It goes downhill from here. We see plenty of people decrying greed, and an American delegate says it's "cool" that people in Brazil still talk about being socialist. Another American, this one a young woman, discusses being embarrassed to tell people she is from the US, and later is shown saying, with quite a bit of determination, that marches and protests "should be fun." Then a Brazilian man states that prior to September 11, he never knew America had any "people of conscience." I found this statement curious--what, precisely, did this man think had happened in Seattle?--but also quite reassuring. It was good to know that we in the States have no monopoly on the ignorant stereotyping of foreigners. But one could only take solace in his comments for a moment, before being flabbergasted by another Brazilian, who professed his happiness over 9/11, "not because all those people died, but because it was a blow against American economic and political policies."
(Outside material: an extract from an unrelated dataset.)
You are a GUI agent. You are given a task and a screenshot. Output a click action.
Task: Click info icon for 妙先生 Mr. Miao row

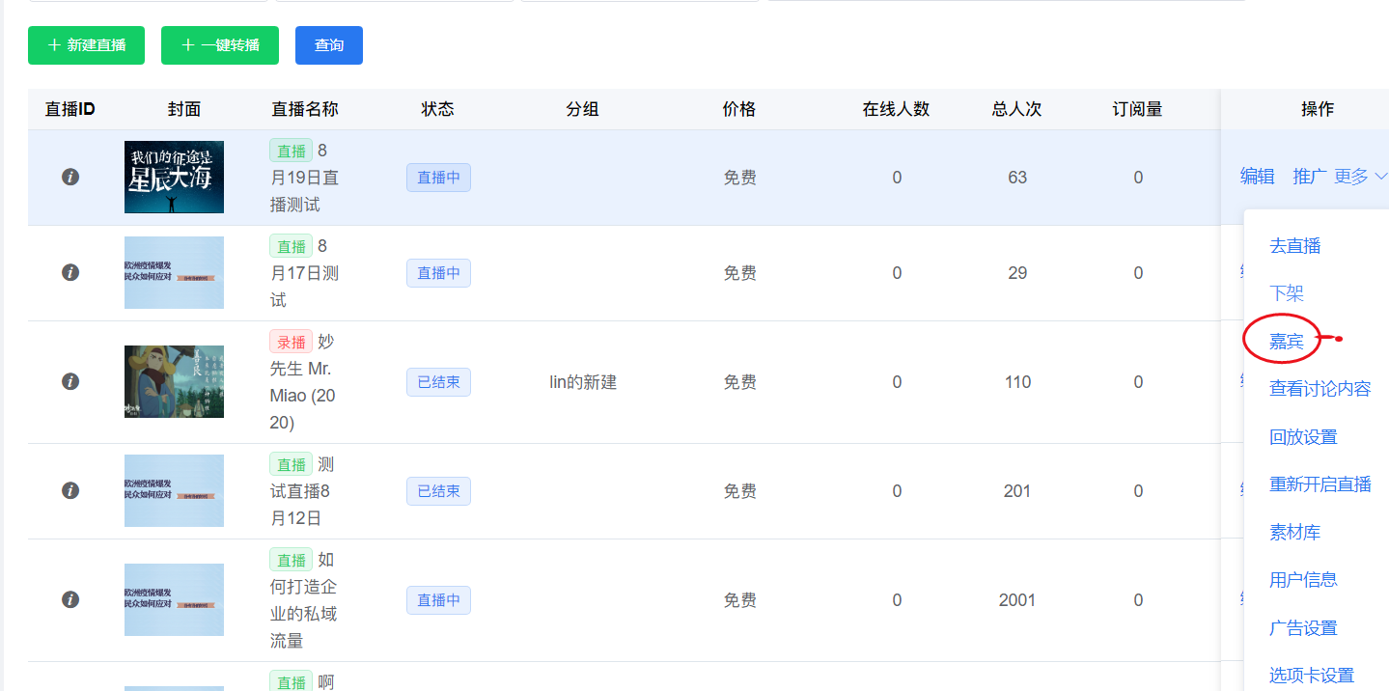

Here I began to wonder if the filmmakers worked for the Cato Institute. Granted, American foreign policy shares some blame for the events of September 11, owing largely to our reckless support of fanaticism whenever its interests run parallel to ours. But there is a world of difference between sorting out the bombing's causes and ascribing a noble purpose to what was essentially a brazen act of mass murder. Yes, Al Quaeda and the Taliban were opposed to US policies. But they were opposed to almost everything, so that hardly seems to be to their credit. The Taliban were a religious version of the Khmer Rouge, bent on rewinding society to the year zero, and bent as well on stomping out art, feminism, individuality and intellectual life. Does anyone really think that a change in trade policies would have prevented 9/11? Or that life under the Taliban would be preferable to life under the IMF? Is the enemy of my enemy always my friend? And if not, why make such a stupid statement? More to the point, why videotape it? Must this be the Left's public face?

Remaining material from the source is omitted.